Such improvements can have very important health benefits. The recent interest in developing an improved small pox vaccine – given the increased threat of bio-terrorist attacks and the high rate of adverse (potentially fatal) side effects of existing small pox vaccines – illustrates this point. More generally, in the Institute of Medicine’s (2001) list of priorities for vaccine development that would convey substantial domestic health benefits, about one-third of the priorities involve developing improved versions of existing vaccines. Health benefits from improved vaccines can come not only from reduced side effects, but also from increased efficacy at providing immunity. Both of these improvements in turn may play a critical role in increasing vaccination rates, without which the vaccine cannot confer health benefits. In addition, an improved vaccine can take the form of combining separate, existing vaccines against different diseases into a single vaccine; these “combination vaccines” can play a very important role in increasing compliance with the recommended immunization schedule by reducing the number of different shots and visits needed to complete the immunization schedule (Decker and Edwards (1999),
American Academy of Family Physicians (2000)).

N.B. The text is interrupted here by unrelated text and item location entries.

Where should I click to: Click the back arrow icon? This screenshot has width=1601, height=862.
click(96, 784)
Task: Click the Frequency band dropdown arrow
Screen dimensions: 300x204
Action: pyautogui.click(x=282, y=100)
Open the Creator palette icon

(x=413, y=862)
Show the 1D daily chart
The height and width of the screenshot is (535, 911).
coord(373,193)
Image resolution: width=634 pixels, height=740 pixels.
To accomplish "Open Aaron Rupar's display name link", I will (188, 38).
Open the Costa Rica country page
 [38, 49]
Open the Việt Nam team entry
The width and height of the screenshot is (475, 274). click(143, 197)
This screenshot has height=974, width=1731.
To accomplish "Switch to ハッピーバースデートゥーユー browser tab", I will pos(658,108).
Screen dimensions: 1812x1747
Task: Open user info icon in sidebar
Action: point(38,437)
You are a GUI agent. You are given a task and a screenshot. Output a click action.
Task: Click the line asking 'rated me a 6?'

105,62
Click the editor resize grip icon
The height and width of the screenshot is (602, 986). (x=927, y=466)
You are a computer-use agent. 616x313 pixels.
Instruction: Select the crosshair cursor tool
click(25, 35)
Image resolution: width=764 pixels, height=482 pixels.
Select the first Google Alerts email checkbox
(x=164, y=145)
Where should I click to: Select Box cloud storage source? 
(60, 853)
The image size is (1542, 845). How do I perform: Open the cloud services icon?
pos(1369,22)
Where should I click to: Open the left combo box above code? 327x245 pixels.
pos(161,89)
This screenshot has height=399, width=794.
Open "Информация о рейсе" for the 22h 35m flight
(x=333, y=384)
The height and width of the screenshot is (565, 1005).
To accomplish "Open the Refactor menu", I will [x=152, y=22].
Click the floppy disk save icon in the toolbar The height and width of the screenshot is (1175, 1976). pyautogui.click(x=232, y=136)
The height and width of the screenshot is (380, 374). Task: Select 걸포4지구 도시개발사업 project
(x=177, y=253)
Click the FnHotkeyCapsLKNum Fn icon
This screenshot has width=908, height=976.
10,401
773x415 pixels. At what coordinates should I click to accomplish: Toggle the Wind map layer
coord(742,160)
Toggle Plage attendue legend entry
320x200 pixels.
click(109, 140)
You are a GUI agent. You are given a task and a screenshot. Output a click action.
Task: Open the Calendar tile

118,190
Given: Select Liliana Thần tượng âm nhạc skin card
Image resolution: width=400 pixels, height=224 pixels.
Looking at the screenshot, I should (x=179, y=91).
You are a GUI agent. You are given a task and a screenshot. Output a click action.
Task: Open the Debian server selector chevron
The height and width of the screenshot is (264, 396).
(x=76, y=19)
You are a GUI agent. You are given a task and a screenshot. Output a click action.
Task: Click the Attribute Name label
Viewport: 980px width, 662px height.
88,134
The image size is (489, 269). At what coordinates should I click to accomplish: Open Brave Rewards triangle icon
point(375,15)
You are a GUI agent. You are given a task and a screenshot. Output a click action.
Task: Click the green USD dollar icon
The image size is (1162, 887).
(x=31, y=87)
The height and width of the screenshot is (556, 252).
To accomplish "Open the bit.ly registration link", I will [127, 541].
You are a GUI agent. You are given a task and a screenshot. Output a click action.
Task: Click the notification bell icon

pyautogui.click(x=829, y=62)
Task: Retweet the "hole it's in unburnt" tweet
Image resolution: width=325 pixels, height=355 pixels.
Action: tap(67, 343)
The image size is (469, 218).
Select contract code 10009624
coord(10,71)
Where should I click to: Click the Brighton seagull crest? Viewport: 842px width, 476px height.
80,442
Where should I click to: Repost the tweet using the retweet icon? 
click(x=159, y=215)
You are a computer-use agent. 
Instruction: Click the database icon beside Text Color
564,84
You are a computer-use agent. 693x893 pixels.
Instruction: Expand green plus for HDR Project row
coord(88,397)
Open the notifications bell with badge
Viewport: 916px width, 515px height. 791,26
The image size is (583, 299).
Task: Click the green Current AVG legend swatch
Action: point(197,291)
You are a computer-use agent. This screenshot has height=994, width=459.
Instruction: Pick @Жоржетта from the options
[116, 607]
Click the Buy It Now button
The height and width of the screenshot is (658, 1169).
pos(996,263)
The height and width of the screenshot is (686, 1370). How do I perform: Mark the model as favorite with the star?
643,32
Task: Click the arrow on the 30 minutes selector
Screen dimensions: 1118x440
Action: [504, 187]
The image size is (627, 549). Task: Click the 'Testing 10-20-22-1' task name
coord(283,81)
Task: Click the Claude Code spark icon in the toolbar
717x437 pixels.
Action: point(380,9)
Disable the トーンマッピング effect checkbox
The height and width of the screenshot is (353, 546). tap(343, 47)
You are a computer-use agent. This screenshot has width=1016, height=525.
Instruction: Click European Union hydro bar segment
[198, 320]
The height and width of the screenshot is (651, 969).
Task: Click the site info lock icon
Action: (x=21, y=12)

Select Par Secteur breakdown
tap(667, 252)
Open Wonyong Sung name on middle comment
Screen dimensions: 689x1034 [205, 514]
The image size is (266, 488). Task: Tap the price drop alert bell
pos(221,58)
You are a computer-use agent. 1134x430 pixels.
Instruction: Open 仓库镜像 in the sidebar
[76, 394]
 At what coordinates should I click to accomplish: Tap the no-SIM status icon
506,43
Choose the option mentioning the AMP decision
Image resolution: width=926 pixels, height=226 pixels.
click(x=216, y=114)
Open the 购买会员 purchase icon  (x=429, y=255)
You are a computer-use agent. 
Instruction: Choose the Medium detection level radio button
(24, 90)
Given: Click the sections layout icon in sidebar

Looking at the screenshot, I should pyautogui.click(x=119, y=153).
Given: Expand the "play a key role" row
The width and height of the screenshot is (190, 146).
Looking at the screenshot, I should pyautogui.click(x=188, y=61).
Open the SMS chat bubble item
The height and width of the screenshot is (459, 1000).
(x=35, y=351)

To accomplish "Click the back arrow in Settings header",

Improvements to existing vaccines may require fundamental technological advances. For example, an important improvement to the Hepatitis B vaccine was to use recombinant DNA techniques to obviate the need to use human plasma products in the vaccine, thus reducing the risk of transmission of HIV with the vaccine. As a result, basic research in vaccines against diseases for which vaccines already exists continues, as evidenced by new patent filings for vaccines against these diseases. However, not all improvements to existing vaccines represent the development or commercialization of previously-unused technologies, as the case of “combination vaccines” makes clear. To preview results in Section 7, I find that about one-third to two-fifths of the induced new clinical trials represent attempts to commercialize previously unused vaccine technologies; the remainder involve repackaging technologies already in use
11 into combination vaccines.
4. The data
Data on pharmaceutical companies’ R&D expenditures on particular projects are unavailable. Indeed, at very early stages in the R&D pipeline they may not even exist, as researchers may not yet know the therapeutic attributes of the compound under study. Instead, I measure four outcomes of the underlying expenditure decisions that capture increasingly late stages of the R&D pipeline: the filing of an
(ultimately successful) patent application, the start of a new pre-clinical trial, the start of a new clinical trial, and FDA approval of a new vaccine. I draw on a novel data set to construct measures of the last three activities in each year for each disease.
4.1 Data on new pre-clinical trials, new clinical trials, and approvals.
These data come from an annual business publication, The NDA Pipeline, which has been published since 1982.12 It is published by F-D-C Reports, a well-regarded, long-established, research firm that covers the pharmaceutical industry.13 The publication contains a listing, for each company or research organization, of all of its pharmaceutical products in development at the end of the calendar year, a brief description of each product, and each product’s stage in the R&D pipeline.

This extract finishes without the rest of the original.